課題 >> 下にある事業承継と市場原理についての引用文を、最後の文の後から引き継いで書き進めてもらえますか。

引用文 >>
---*---
例えば、市場原理を支えるものに情報の対称性があって、価値のある事業でも市場で知られていなければ承継者が出てこない。普通は、どの事業者にも広範囲に及ぶ取引先があるので、そうした問題は起こり得ないはずだが、取引先の範囲が非常に狭い個人事業主等の場合にはあり得ることで、そこに情報の流通を促す工夫等の諸施策が必要になる。

また、取引費用が大きすぎても、市場原理は働かない。つまり、承継の条件として、大きな追加投資が求められる場合や、逆に、一部の事業の整理等が必要で、それに伴って大きな損失の計上等が見込まれる場合には、承継されるべき価値を内包する事業でも、承継は簡単でなくなるから、費用の合理化等のための諸施策が講じられなければならないのである。

更には、成長性の欠如も、市場原理が働かない理由になっている可能性がある。成長性のない事業は、事業が継続している限り、価値をもつにしても、承継という不連続な手続きにおいて、保守主義の原則のもとで、清算価値が市場価値として評価されれば、無価値か、むしろ負の価値になる場合が多いと考えられるのである。
---*---
データ内容 >>
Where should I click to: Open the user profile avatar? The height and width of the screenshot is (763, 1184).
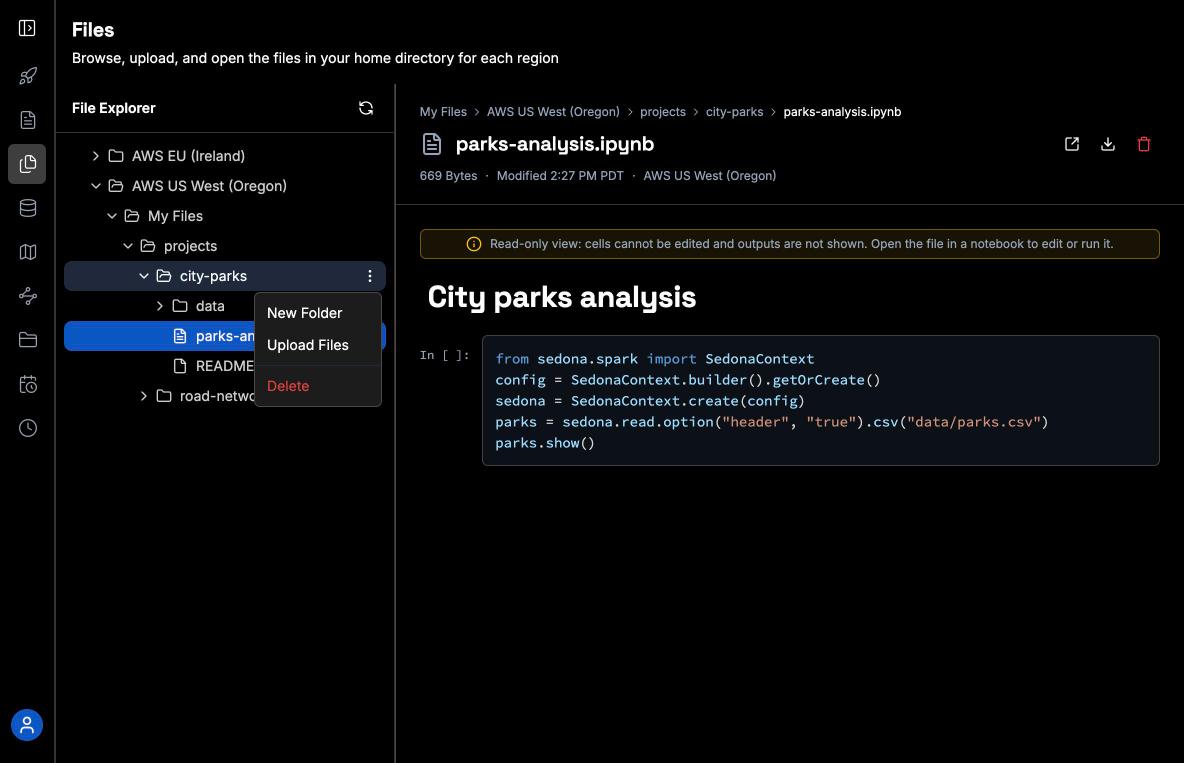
---*---
解答 >>
もっとも、低廉な簿価で優良な不動産を所有している場合は別である。事業所が所在する場所の周辺環境が大きく変化することで、継続している事業の価値よりも、保有している土地の価値のほうが高くなることは珍しくない。この場合は、市場原理の素直な働きとして、承継者の立場からいえば、事業を継続しないほうが合理的となり、不動産だけを承継することになるはずだから、不動産の取引にはなっても、事業承継にはならない。

こうして、事業承継は解き難い問題となるのである。